Re: [PATCH v9] perf: add qcom l2 cache perf events driver
From: Mark Rutland
Date: Mon Feb 06 2017 - 10:49:28 EST
Hi Neil,
Thanks for addressing my comments so quickly; this is looking much
better now. I have some comments below, which are mostly w.r.t. simple
cleanups.
I still have concerns with the filter_match callback, which I've
elaborated on below. I would be happy to take this (with the fixups) if
we can drop the filter_match for now.
[..]
> +#define reg_idx(reg, i) ((i * IA_L2_REG_OFFSET) + reg##_BASE)
> +
My bad, but we should wrap the i in parens to avoid bad expansions:
#define reg_idx(reg, i) (((i) * IA_L2_REG_OFFSET) + reg##_BASE)
[...]
> +static void cluster_pmu_reset_on_cluster(void *x)
> +{
> + /* Reset all ctrs */
> + set_l2_indirect_reg(L2PMCR, L2PMCR_RESET_ALL);
> + set_l2_indirect_reg(L2PMCNTENCLR, l2_counter_present_mask);
> + set_l2_indirect_reg(L2PMINTENCLR, l2_counter_present_mask);
> + set_l2_indirect_reg(L2PMOVSCLR, l2_counter_present_mask);
> +}
> +
> +static inline void cluster_pmu_reset(struct cluster_pmu *cluster)
> +{
> + cpumask_t *mask = &cluster->cluster_cpus;
> +
> + if (smp_call_function_any(mask, cluster_pmu_reset_on_cluster, NULL, 1))
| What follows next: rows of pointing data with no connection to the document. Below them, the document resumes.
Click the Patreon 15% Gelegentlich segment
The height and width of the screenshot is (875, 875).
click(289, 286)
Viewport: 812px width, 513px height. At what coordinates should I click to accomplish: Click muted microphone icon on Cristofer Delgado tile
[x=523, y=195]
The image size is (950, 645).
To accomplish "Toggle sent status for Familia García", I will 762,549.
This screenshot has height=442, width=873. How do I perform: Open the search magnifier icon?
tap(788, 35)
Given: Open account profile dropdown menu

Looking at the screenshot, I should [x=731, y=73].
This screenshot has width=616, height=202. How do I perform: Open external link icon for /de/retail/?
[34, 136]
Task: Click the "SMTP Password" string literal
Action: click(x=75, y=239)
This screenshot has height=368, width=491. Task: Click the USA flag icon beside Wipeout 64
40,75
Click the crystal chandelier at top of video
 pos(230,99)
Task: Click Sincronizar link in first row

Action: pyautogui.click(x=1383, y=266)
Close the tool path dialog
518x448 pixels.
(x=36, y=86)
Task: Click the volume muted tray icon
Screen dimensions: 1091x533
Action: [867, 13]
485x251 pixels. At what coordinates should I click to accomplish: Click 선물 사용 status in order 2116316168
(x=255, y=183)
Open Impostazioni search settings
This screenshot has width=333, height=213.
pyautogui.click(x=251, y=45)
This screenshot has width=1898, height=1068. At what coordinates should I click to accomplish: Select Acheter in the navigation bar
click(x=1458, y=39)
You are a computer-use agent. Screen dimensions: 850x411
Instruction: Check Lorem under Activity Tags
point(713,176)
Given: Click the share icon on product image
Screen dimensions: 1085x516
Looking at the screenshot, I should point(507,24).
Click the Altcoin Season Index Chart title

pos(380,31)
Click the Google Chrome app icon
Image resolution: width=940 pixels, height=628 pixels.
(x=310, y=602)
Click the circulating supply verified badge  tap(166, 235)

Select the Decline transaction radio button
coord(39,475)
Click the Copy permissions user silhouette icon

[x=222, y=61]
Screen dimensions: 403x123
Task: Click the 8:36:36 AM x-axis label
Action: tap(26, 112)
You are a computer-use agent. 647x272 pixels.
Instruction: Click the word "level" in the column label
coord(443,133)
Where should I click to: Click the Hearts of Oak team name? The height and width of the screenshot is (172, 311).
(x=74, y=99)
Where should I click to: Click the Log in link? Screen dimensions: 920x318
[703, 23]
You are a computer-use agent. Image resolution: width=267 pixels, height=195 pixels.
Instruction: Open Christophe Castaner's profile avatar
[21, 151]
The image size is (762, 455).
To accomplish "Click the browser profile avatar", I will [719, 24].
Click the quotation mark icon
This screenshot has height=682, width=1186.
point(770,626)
> + dev_err(&cluster->l2cache_pmu->pdev->dev,
> + "Failed to reset on cluster with CPU%d\n",
> + cpumask_first(&cluster->cluster_cpus));
> +
> }
We don't need the cross-call any more; this is called from a CPU in the
relevant cluster in the hotplug online callback. Can we please replace
both of these with:
static inline void cluster_pmu_reset(void)
{
/* Reset all ctrs */
set_l2_indirect_reg(L2PMCR, L2PMCR_RESET_ALL);
set_l2_indirect_reg(L2PMCNTENCLR, l2_counter_present_mask);
set_l2_indirect_reg(L2PMINTENCLR, l2_counter_present_mask);
set_l2_indirect_reg(L2PMOVSCLR, l2_counter_present_mask);
}
... calling that directly from the hotplug online callback.
[...]
> +static irqreturn_t l2_cache_handle_irq(int irq_num, void *data)
> +{
> + struct cluster_pmu *cluster = data;
> + int num_counters = cluster->l2cache_pmu->num_counters;
> + u32 ovsr;
> + int idx;
> +
> + ovsr = cluster_pmu_getreset_ovsr();
> + if (!cluster_pmu_has_overflowed(ovsr))
> + return IRQ_NONE;
> +
> + for_each_set_bit(idx, cluster->used_counters, num_counters) {
> + struct perf_event *event = cluster->events[idx];
> + struct hw_perf_event *hwc;
> +
> + if (!cluster_pmu_counter_has_overflowed(ovsr, idx))
> + continue;
Can the OVSR have a bit set for an event which is no longer in the
cluster->events array?
For example, if we get into l2_cache_event_del() with IRQs disabled, but
the event overflows immediately before we disable the event, what
happens once we exit l2_cache_event_del() and enable interrupts?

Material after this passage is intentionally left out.